G. S. Viereck: Al menos en la superficie, pues la vida humana nunca fue más compleja. Cada día una nueva idea propuesta por usted o por sus discípulos, vuelven un problema de la conducta humana más intrigante y más contradictorio.
S. Freud: El psicoanálisis, por lo menos, jamás cierra la puerta a una nueva verdad.
G. S. Viereck: Algunos de sus discípulos, más ortodoxos que usted, se apegan a cada pronunciamiento que sale de su boca.
S. Freud: La vida cambia. El psicoanálisis también cambia. Estamos apenas en el comienzo de una nueva ciencia.
G. S. Viereck: La estructura científica que usted levanta me parece ser mucho más elaborada. Sus fundamentos -la teoría del “desplazamiento”, de la “sexualidad infantil”, de los “simbolismos de los sueños”, etc.- parecen permanentes.
S. Freud: Yo repito, pues, que estamos apenas en el inicio. Yo apenas soy un iniciador. Conseguí desenterrar monumentos enterrados en los substratos de la mente. Pero allí donde yo descubrí algunos templos, otros podrán descubrir continentes.
G. S. Viereck: ¿Usted siempre pone el énfasis sobre todo en el sexo?

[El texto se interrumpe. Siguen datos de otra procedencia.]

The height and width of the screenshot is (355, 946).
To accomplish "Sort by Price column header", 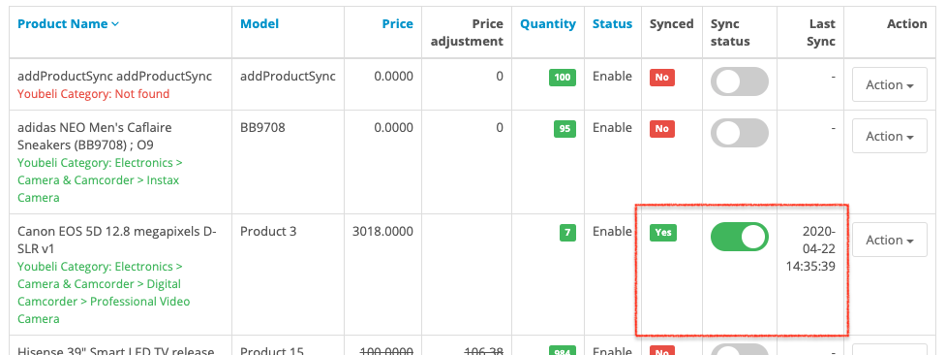I will [398, 24].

S. Freud: Respondo con las palabras de su propio poeta, Walt Whitman: Yet all were lacking, if sex were lacking (Más todo faltaría si faltase el sexo). Mientras tanto, ya le expliqué que ahora pongo el énfasis casi igual en aquello que está “más allá” del placer, la muerte, la negociación de la vida. ¡Este deseo explica por qué algunos hombres aman al dolor como un paso para el aniquilamiento! Explica por qué los poetas agradecen a:
Whatever gods may be That no man lives for ever; That dead men rise up never; That even the weariest river Winds somewhere safe to sea.

Cualesquiera dioses que existan Que la vida ninguna viva para siempre; Que los muertos jamás se levanten; Y también el río más cansado Desagüe tranquilo en el mar
G. S. Viereck: Shaw, como usted, no desea vivir para siempre, pero a diferencia de usted, él considera al sexo carente de interés.
S. Freud: (Sonriendo) Shaw no comprende el sexo. Él no tiene ni la más remota concepción del amor. No hay un verdadero caso amoroso en ninguna de sus piezas. Él hace humoradas del amor de Julio César -tal vez la mayor pasión de la historia. Deliberadamente, tal vez maliciosamente, él despoja a Cleopatra de toda grandeza, relegándola a una simple e insignificante muchacha. La razón para la extraña actitud de Shaw frente al amor, por su negación del móvil de todas las cosas humanas que emanan de sus piezas, el clamor universal, a pesar de su enorme alcance intelectual, es inherente a su psicología. En uno de sus prefacios, él mismo enfatiza el rasgo ascético de su temperamento. Yo puedo estar errado en muchas cosas, pero estoy seguro de que no erré al enfatizar la importancia del instinto sexual. Por ser tan fuerte, choca siempre con las convenciones y salvaguardas de la civilización. La humanidad, en una especie de autodefensa procura su propia importancia. Si usted raspa a un ruso, dice el proverbio, aparece el tártaro sobre la piel. Analice cualquier emoción humana, no importa cuán distante esté de la esfera de la sexualidad, y usted encontrará ese impulso primordial al cual la propia vida debe su perpetuidad.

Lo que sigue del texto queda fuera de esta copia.